When a flow step fails, create a ticket for investigation:
  1. Request node fails → failure path fires
  2. Ticket node creates a high-priority ticket:
    • Title: API failure: {{1_Request.error}}
    • Priority: critical
    • Tags: automated, api-error
    • Content: Full error details from the failed node
Route a form submission through human approval:
  1. Web Form — User submits a request
  2. Ticket node — Creates a ticket assigned to the approver
  3. The approver reviews and updates the ticket status in the UI
  4. A scheduled flow checks for tickets with status resolved and continues processing
Automatically ticket every form submission for follow-up:
  1. Web Form — Customer submits an inquiry
  2. Ticket node — Creates a ticket with all form data in content
  3. Request node — Sends a Slack notification with the ticket ID
This ensures every inquiry is tracked and assigned, with nothing falling through the cracks.

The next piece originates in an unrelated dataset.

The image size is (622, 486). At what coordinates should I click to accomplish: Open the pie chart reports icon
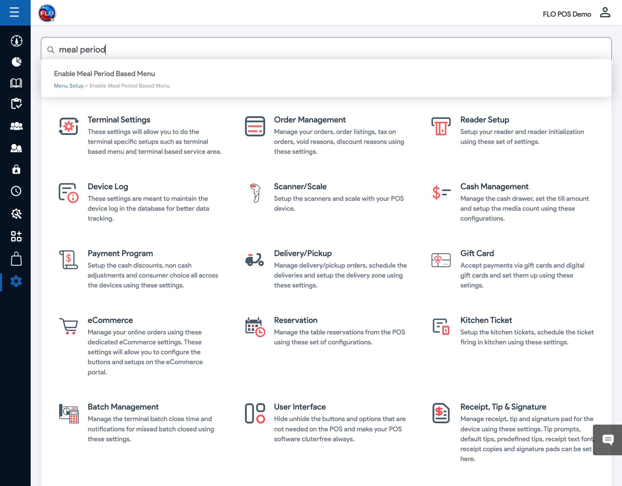click(x=16, y=62)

Monitor a metric and escalate when it exceeds a threshold:
  1. Request node (scheduled) — Fetches current metrics
  2. Condition node — Is error rate > 5%?
  3. True → Ticket node — Creates a critical ticket
  4. False → Flow ends (no action needed)

Ticket Lifecycle

Tickets follow a simple lifecycle through their status field:
open → in_progress → resolved → closed
StatusMeaning
openNew ticket, not yet being worked on
in_progressSomeone is actively working on it
resolvedThe issue has been addressed
closedTicket is complete and archived
Status transitions are not enforced — you can move a ticket to any status at any time. The lifecycle above is a recommended convention, not a hard requirement.
Use the Meta field to store structured data that doesn’t fit in the title or content — things like SLA deadlines, external ticket IDs, severity scores, or customer tier. Meta is merged on update, so you can add new fields without overwriting existing ones.